International experts agreed that further progress in nuclear fission and fusion is necessary for deep space travel (beyond our solar system). Nuclear power could supply electricity for onboard systems and instrumentation, and could also make possible a sustainable human presence on other planets in the solar system.

The experts described technologies that use both nuclear fission and fusion, with three main purposes: the propulsion of spacecraft, the generation of energy in missions on the extraterrestrial surface and the electrical supply of on-board systems.

spacecraft propulsion
For the foreseeable future, ships launched into space will continue to rely on fossil fuels for propulsion. However, once in orbit, nuclear engines could take over and create propulsion to accelerate speed.

Key nuclear technologies

There are two key nuclear technologies for propulsion: thermonuclear propulsion (NTP) and nuclear electropropulsion (NEP).

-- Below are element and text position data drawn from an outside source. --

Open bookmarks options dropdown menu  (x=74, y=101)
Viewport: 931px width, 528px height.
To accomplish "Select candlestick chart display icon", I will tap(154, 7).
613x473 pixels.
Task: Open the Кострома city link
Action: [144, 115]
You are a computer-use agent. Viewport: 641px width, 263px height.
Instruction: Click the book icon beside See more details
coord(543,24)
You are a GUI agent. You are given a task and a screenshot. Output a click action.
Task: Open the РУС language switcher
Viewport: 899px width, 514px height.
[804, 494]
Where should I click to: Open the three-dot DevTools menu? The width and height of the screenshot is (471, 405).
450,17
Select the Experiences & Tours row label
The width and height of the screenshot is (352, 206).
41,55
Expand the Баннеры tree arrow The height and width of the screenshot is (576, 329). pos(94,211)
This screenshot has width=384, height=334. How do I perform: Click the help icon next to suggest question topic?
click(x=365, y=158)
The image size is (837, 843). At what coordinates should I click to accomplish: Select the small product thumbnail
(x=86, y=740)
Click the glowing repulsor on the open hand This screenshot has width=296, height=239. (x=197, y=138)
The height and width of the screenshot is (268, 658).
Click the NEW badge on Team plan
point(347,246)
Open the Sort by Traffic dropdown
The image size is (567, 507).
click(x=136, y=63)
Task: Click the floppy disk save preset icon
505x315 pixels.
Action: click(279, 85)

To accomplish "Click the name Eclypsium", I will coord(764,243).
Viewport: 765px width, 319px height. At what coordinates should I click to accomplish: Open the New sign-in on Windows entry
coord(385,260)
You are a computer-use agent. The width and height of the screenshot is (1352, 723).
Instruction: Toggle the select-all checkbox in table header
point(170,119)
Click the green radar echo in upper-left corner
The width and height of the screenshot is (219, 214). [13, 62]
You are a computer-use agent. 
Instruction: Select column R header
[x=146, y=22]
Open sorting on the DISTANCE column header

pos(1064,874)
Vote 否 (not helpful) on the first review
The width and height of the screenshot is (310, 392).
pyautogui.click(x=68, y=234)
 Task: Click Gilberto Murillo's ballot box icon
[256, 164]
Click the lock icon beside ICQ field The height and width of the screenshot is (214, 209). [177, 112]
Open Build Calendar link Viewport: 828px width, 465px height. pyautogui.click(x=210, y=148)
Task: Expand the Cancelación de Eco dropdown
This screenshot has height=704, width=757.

Thermonuclear propulsion involves using a nuclear fission reactor to heat a liquid propellant, such as hydrogen. The heat turns the liquid into a gas that expands through a nozzle to generate thrust and propel the spacecraft. One of its main advantages is that space flights would need to load less fuel, and NTP engines would make the trip shorter. For example, a trip to Mars would be reduced by 25% compared to traditional chemical rockets. In addition, a reduced time in space also reduces the astronauts’ exposure to cosmic radiation.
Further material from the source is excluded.